Reputation: 647
I am trying to generate all combination of unique values within my spark dataframe. The solution, which comes to my mind require usage of itertools.product and pandas dataframe, and therefore it is not efficient enough. Here is my code:
all_date = [ i.Date for i in df.select("Date").distinct().collect()]
all_stores_id = [i.ID for i in fd.select("ID").distinct().collect()]
all_category = [i.CATEGORY for i in fd.select("CATEGORY").distinct().collect()]
combined = [all_date, all_stores_id, all_category]
all_combination_pdf= pd.DataFrame(columns = ['Date', 'ID', 'CATEGORY'], data=list(itertools.product(*combined)))
# convert pandas dataframe to spark
all_combination_df = sqlContext.createDataFrame(all_combination_pdf)
joined = all_combination_df.join(df,["Date","ID","CATEGORY"],how="left")

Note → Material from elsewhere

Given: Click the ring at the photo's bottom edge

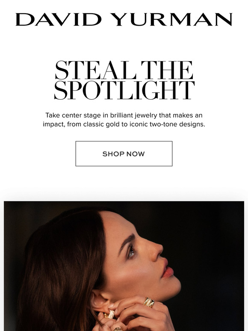Looking at the screenshot, I should [118, 329].
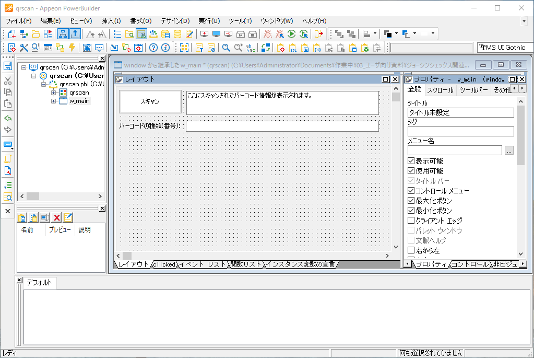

Is there any way to change this code to more sparkonic one?
======EDIT======
I've also tried to implement such functionalities using the crossJoin function. Here is the the code:
test_df = ((df.select('Date').distinct()).crossJoin(df.select('ID').distinct())).crossJoin(df.select('CATEGORY').distinct())
test_df.show(10)
which for some unknown reason raise following exception:
An error occurred while calling o305.showString.
: java.lang.OutOfMemoryError: GC overhead limit exceeded
at java.lang.Integer.valueOf(Integer.java:832)
Upvotes: 3
Views: 6413
Reputation: 1
You can use the readily available cube to get all the possible combinations of pyspark column values. I am also citing a great answer for this topic in this thread
Upvotes: 0
Reputation: 2221
You can generate the dataframe with this. It just creates a dataframe with the unique values of each column and performs a cross join (cartesian product) with the others.
((df.select('Date').distinct()).crossJoin(df.select('ID').distinct())).crossJoin(df.select('CATEGORY').distinct())
It can be put inside a for loop with some work to automatize it for other dataframes.
Hope this helps
Upvotes: 3